First is ideation. Second is iteration, where banks can build on those ideas, course-correct, and refine them. “Ideas are sometimes easy to come by, but they’re very hard to deliver,” said Richard.
One reason why legacy technology can slow bank innovation is because legacy tech is hard to iterate on. Legacy systems are typically multi-layered, making changes is difficult and risky; if something doesn’t work, it’s not easy to go back and change. For banks to innovate faster, they need technology that allows them to iterate more efficiently and with low risk, allowing them rollback and fix any errors without disruption.
Unlocking greater agility
To be more agile, which is increasingly important, banks need to embrace the cloud and SaaS platforms rather than spending time and resources building proprietary systems from scratch, explained Jonathan.
This will give banks the ability to respond to shifts in customer demand and deliver new services much more rapidly. While neobanks, who aren’t saddled with legacy debt, have an advantage in this area, some incumbents are making faster progress with transformation because they have a mindset that recognizes the need to bring the business and technology teams closer together, said Richard.
The right organizational structure and culture is vital in bringing digitization programs to life.
Cloud migration is just the start
Banks also need to recognize that cloud technology is just an enabler for digital transformation: “Anybody who thinks that moving to the cloud is the entirety of their digital transformation journey needs to have a bit more of a think about how the technology is used in their organization and the benefits that they can get out of it,” said Richard.
He went on to explain the three ways cloud adoption enables digital transformation. First is the ability to innovate and iterate. Second is the ability to change and adapt at speed. For example–building and updating products faster to meet customer needs. And finally, the cloud gives banks access to a broader range of data to drive better decision-making.
For more detailed information on migration, download our whitepaper, 'making sense of cloud-native banking migration', in collaboration with AWS and Cognizant.
Unleashing the power of data
Jonathan explained that data is at the center of all digitization efforts. By bringing together information from different sources, banks can start to understand more about their customers, such as their spending patterns and how they are using their accounts, enabling banks to tailor and optimize their services to create a more personalized customer experience.
Data can also be used to spot patterns that may signal potential customer vulnerabilities, enabling banks to intervene sooner before problems escalate, protecting the customer, and improving risk management.
In addition, Jonathan explained, modern cloud services and API connectivity let banks seamlessly integrate multiple data sets, helping them identify new business opportunities.

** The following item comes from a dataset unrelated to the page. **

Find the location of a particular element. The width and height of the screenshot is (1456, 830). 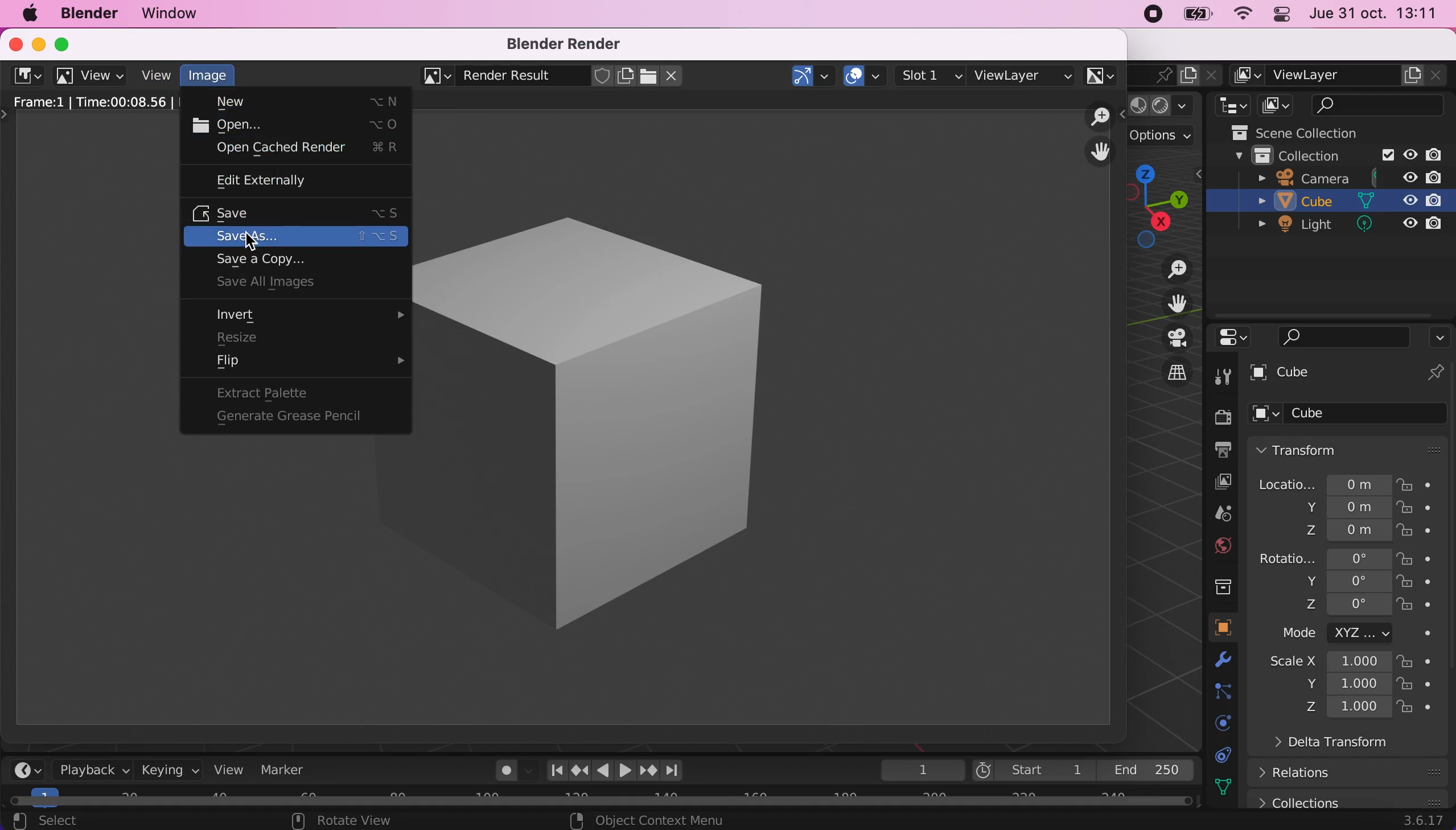

save a copy is located at coordinates (286, 260).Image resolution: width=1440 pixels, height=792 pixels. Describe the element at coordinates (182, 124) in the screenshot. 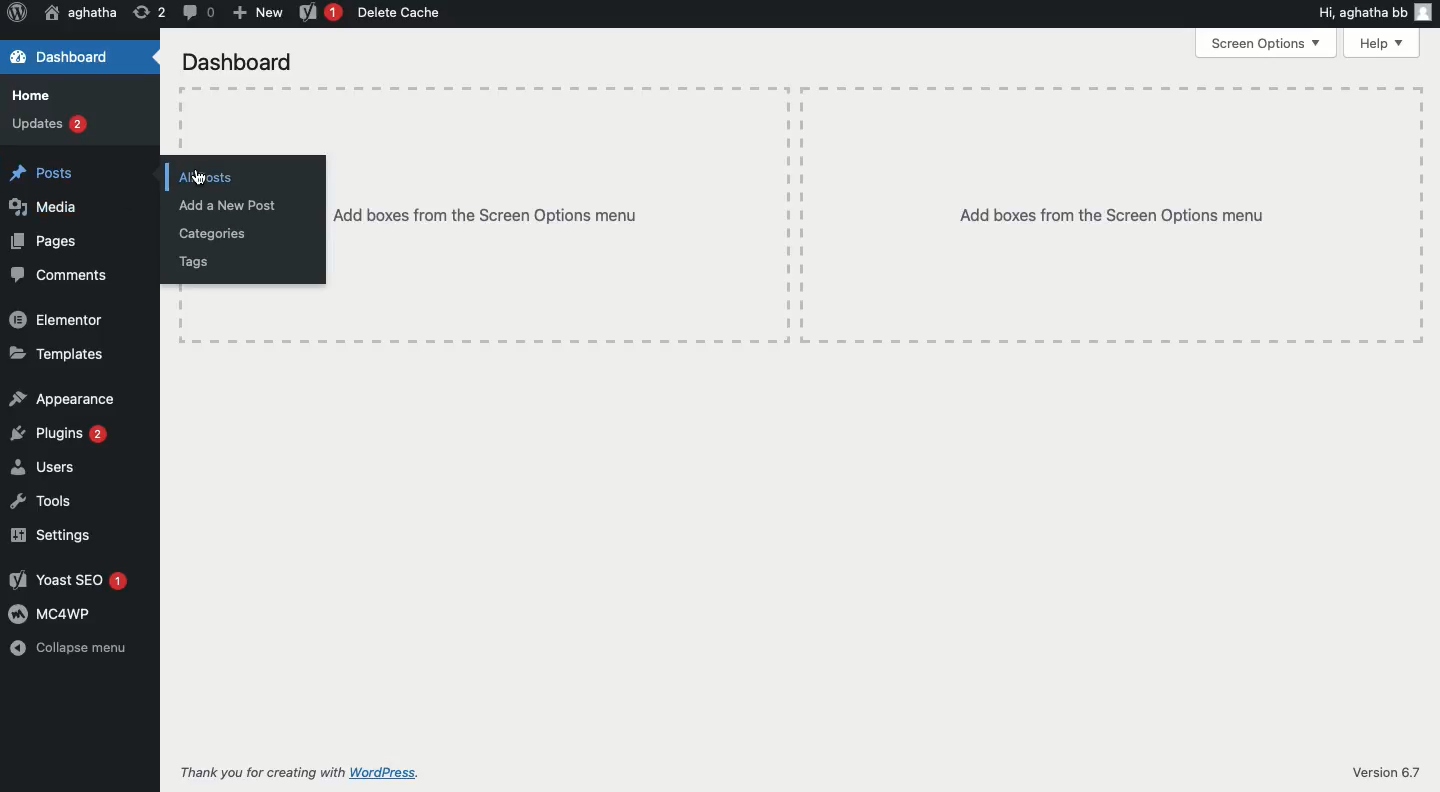

I see `Table line` at that location.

For more on the power of data, download the whitepaper today.
Delivering better banking
By adopting a cloud-native core banking platform, banks can innovate faster, respond to changing customer needs quicker, and make smarter data-driven decisions.
Banks can then enhance service delivery and create products that will help them stand out from the crowd. Not only will this help generate new revenue streams (embedded finance, for instance), moving to the cloud will also reduce operational costs because banks are not having to maintain lots of on-premises infrastructure.
“Those benefits accrue to the business because you’re able to deliver services to customers much more cheaply, more efficiently, and more effectively,” said Richard. Despite the commercial pressures to digitize and innovate, Jonathan and Richard both stress the importance of adopting an incremental approach to transformation. By taking it one step at a time, banks can remain in control and manage their change programs more effectively and with lower risk.